Google’s AI-training supercomputers twice as power efficient as Nvidia’s
A team of Google researchers said on Tuesday that the company’s supercomputers, used to train a wide array of artificial intelligence (AI) algorithms and large language models, are nearly twice as power efficient as their industry counterparts. The research paper was submitted on April 4, and will be published at International Symposium on Computer Architecture (ISCA) 2023 — in June this year.
The research paper detailed Google’s latest generation custom chips used in its supercomputers, called the Tensor Processing Unit (TPU). The latter is the third supercomputer framework that Google is using to train and build its custom machine learning algorithms and tools, and this is further combined with custom ‘switches’. The latter are mediums that are used to connect multiple chips into a relay configuration — the fourth-gen TPU supercomputer at Google uses 4,096 chips, for instance.
According to the research paper, the combination of the custom processors and custom optical circuit switches have helped the company make its system almost 1.9x more power efficient than its cross-industry rival, the Nvidia A100-powered supercomputers. The new generation supercomputers have been in use since 2020, and are 3.1x more powerful than their predecessors, the TPU v3 supercomputer.

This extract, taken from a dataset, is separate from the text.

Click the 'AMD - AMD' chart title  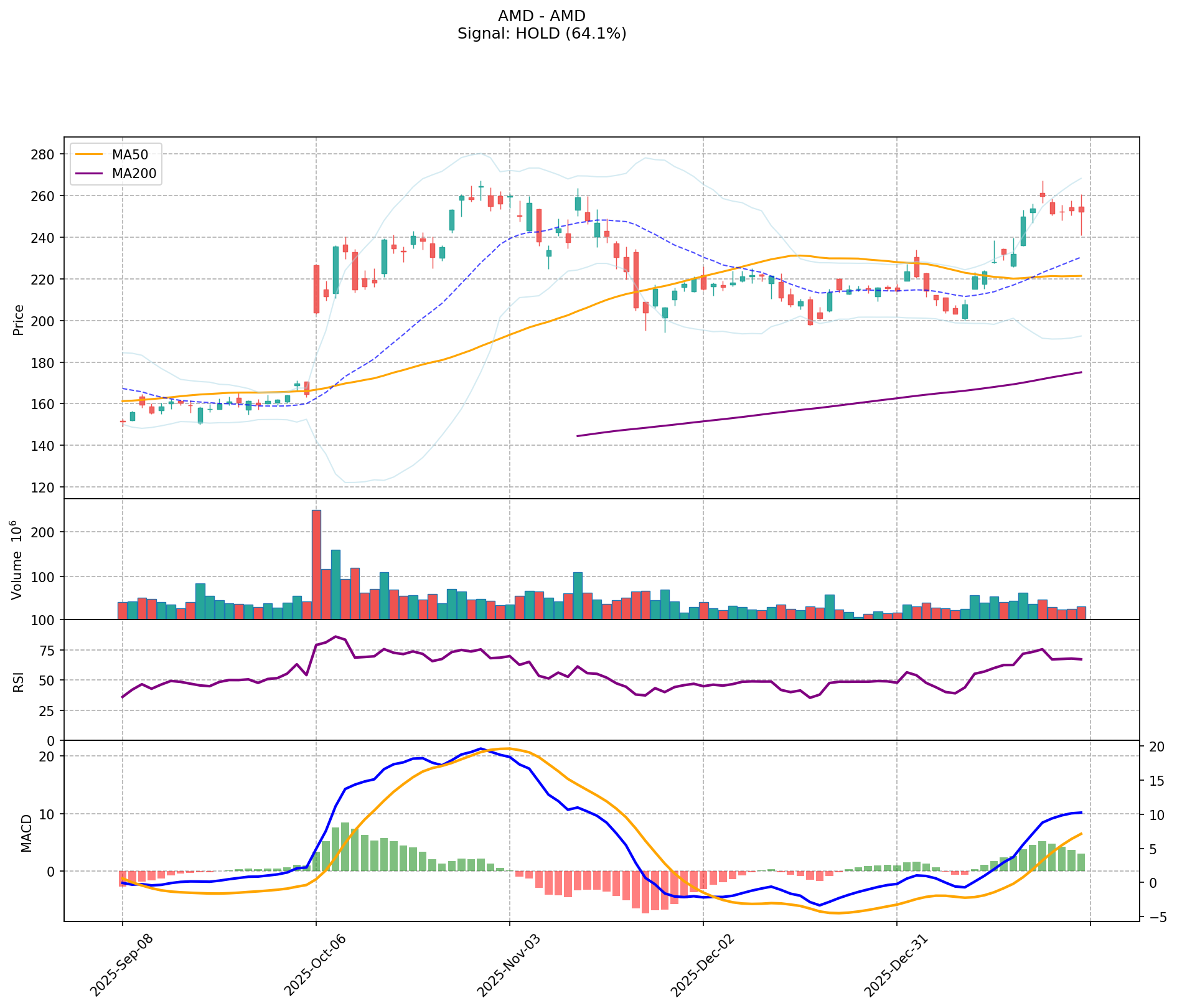(x=542, y=16)
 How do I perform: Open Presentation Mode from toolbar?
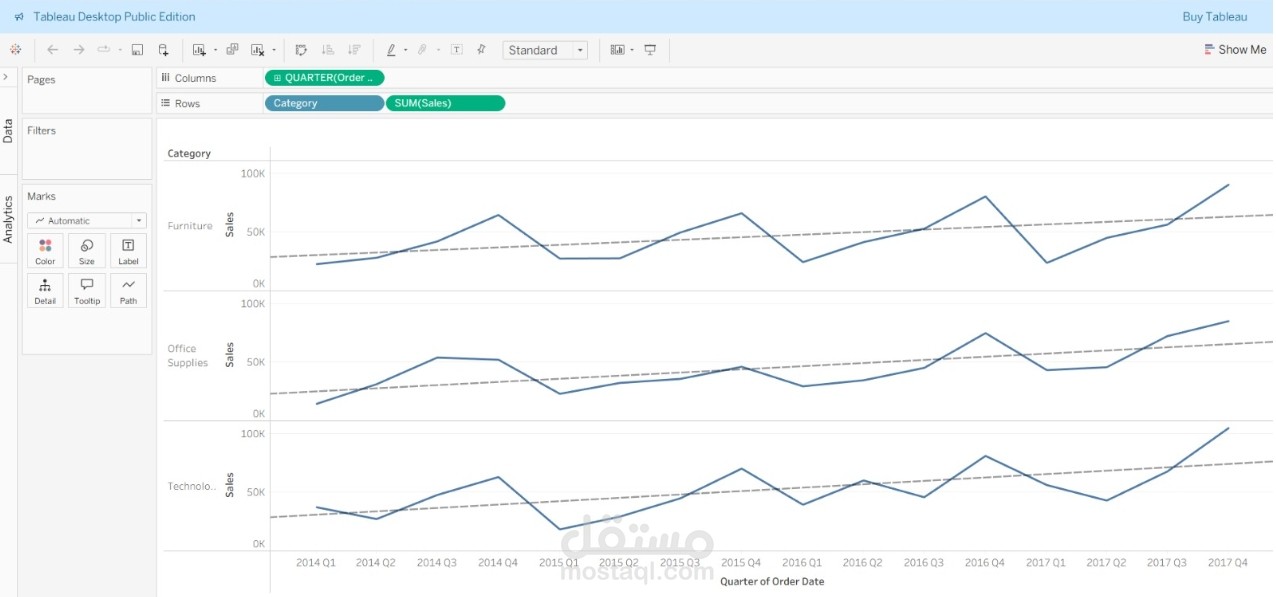pyautogui.click(x=650, y=49)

Google further said that the overall TPU v4 supercomputer is 10x faster than TPU v3, and its vast relay configuration has helped the company train its Pathways Language Model (PaLM) — the underlying language model behind its Bard chatbot. Other key metrics shared in the research paper cite 3x lesser energy consumption and 20x lesser carbon dioxide emissions in comparison with similar rivalling AI-training supercomputer architecture. However, Google didn't specify which industry rival it referred to in its energy metrics.
Large language models (LLMs), to be sure, combine billions of data points in order to be able to understand inputs in plain text, images or even sound, and offer human-like responses. Google’s rival firm, OpenAI, for instance, used 175 billion data points in the training dataset of Generative Pre-trained Transformer (GPT)-3.5, the LLM behind the ChatGPT chatbot. While there is no confirmation on the matter, GPT-4, the latest generation LLM used by OpenAI, reportedly uses over 3 trillion data points.
Companies around the world have projected that while big tech firms such as Google itself will have the means to create and train LLMs owing to the vast resources that they would consume, smaller firms around the world could take alternate approaches — such as customising a pre-trained LLM by plugging it into a custom dataset — to create various use cases of generative AI.